Record extracts »
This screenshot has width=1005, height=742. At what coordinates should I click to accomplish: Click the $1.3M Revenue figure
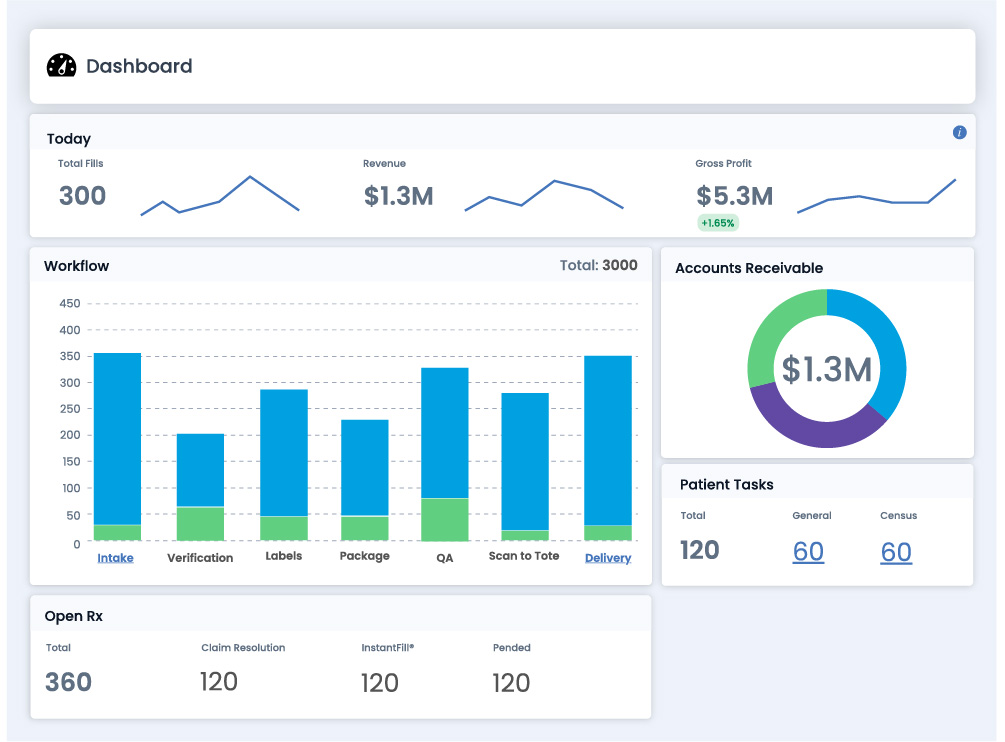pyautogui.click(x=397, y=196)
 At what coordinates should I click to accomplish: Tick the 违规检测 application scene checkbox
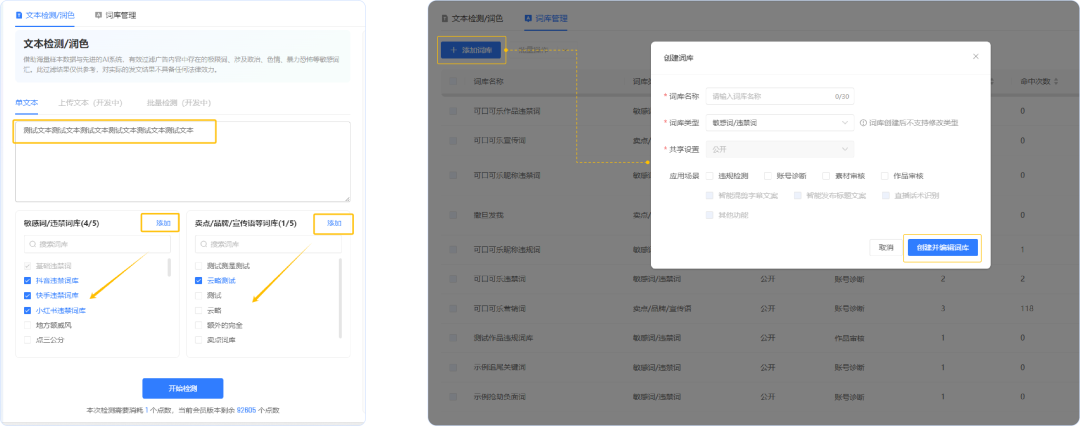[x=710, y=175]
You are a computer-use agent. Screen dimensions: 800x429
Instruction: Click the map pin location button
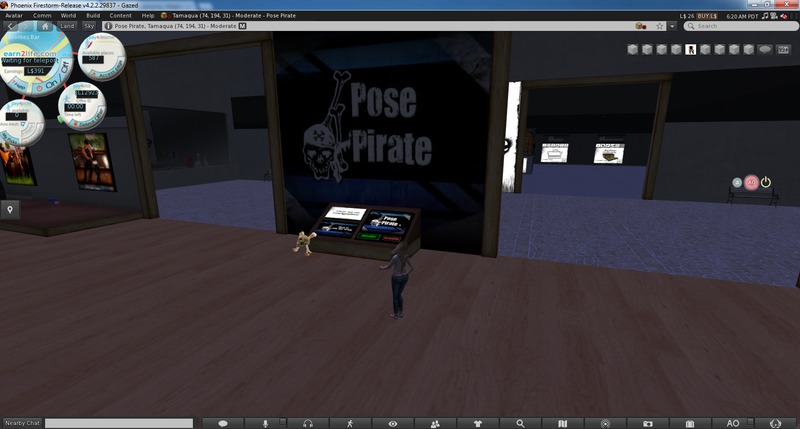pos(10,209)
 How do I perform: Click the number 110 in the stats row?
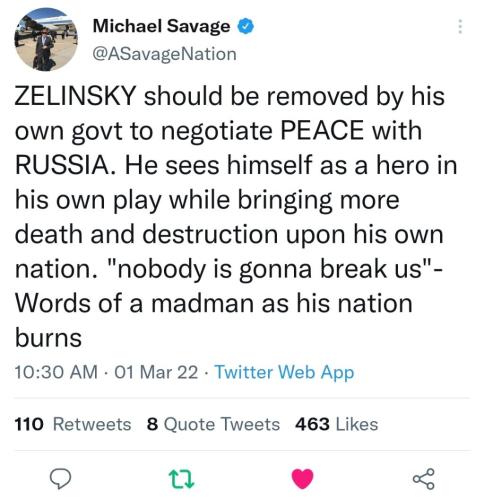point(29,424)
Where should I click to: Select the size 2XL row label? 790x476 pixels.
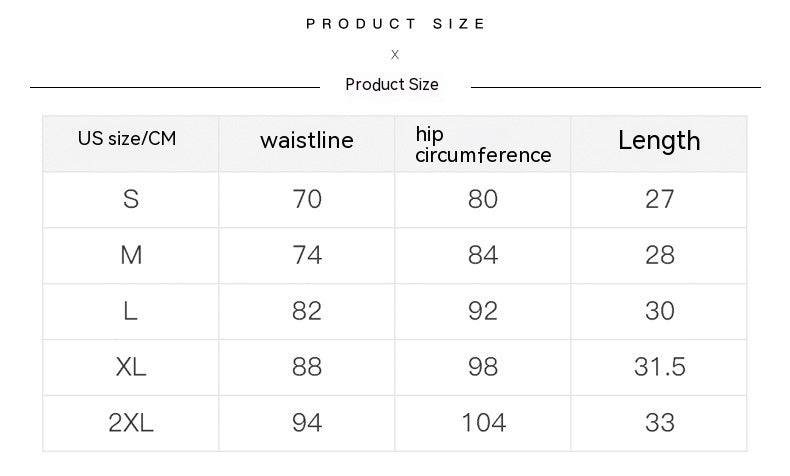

What is needed »
Copy the lines above exactly as they appear, leaving out the pictures.

Task solution »
This screenshot has width=1005, height=742. At what coordinates should I click to accomplish: Click the $1.3M Revenue figure
pyautogui.click(x=397, y=196)
 At what coordinates should I click to accomplish: Tick the 违规检测 application scene checkbox
[x=710, y=175]
You are a computer-use agent. Screen dimensions: 800x429
Instruction: Click the map pin location button
pos(10,209)
 How do I perform: Click the number 110 in the stats row?
point(29,424)
Where should I click to: Select the size 2XL row label? 790x476 pixels.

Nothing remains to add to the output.